Le acque dei numerosissimi fiumi e canali (i vasi sanguigni) vengono sorvegliate giorno e notte da un poderoso sistema di sicurezza. Ma non è facile mantenere l’ordine in una nazione che ha molti miliardi di abitanti, e altrettanti nemici e clandestini.

Le comunicazioni avvengono attraverso una rete di sottili cavi elettrici, oppure tramite valigette (gli ormoni e molti altri tipi di molecole), che vengono liberate nei corsi d’acqua. Ogni valigetta possiede una serie di codici riservati solo al destinatario, che così è in grado di riconoscerla e prelevarla appena la “incrocia”.
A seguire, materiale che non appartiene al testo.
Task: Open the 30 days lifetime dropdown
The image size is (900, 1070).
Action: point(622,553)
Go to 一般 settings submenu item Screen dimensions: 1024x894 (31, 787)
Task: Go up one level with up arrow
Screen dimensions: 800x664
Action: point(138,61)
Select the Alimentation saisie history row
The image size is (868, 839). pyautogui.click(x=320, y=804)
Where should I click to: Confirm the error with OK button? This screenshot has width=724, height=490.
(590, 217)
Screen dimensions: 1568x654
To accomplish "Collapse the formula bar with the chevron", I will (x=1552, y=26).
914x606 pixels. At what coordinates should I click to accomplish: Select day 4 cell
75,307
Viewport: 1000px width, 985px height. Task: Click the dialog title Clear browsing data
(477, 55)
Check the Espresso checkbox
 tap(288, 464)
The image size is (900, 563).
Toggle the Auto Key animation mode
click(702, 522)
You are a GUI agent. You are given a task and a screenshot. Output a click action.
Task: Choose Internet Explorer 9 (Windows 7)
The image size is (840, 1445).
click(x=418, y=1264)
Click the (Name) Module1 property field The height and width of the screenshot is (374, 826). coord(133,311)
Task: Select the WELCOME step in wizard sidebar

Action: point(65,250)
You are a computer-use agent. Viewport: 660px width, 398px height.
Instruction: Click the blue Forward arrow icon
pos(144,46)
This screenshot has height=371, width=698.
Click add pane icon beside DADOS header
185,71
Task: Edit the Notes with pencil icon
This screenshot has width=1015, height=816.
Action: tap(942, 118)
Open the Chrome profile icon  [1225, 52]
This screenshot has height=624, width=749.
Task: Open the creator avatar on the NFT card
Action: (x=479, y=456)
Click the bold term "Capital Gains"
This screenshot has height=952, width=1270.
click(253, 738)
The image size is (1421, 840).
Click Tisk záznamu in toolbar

Le valigette possono contenere segnali d’allarme lanciati dalle pattuglie che stanno perlustrando i vari distretti dell’organismo e hanno bisogno di rinforzi. Fra i primi ad accorrere sono, di norma, gli agenti del reparto Mangia-Nemici (i monociti). Grazie alle istruzioni contenute nelle valigette, identificano all’istante il luogo da cui è partito l’allarme ed entrano aprendo una breccia nelle pareti.

Quando si trovano davanti ai nemici, i monociti si trasformano, accentuando la loro aggressività e la loro potenza. Diventano, così, agenti Grande-Bocca (i macrofagi). Come in un film di fantascienza, dal loro corpo spuntano prolungamenti che permettono di avvolgere gli avversari e catturarli rapidamente, dopo avere controllato i passaporti.

I nemici vengono inghiottiti, letteralmente, e chiusi in una capsula, all’interno del corpo degli agenti: una sorta di “camera della morte”. A questo punto scatta la loro uccisione, tramite liquidi corrosivi e digestivi, che li sciolgono.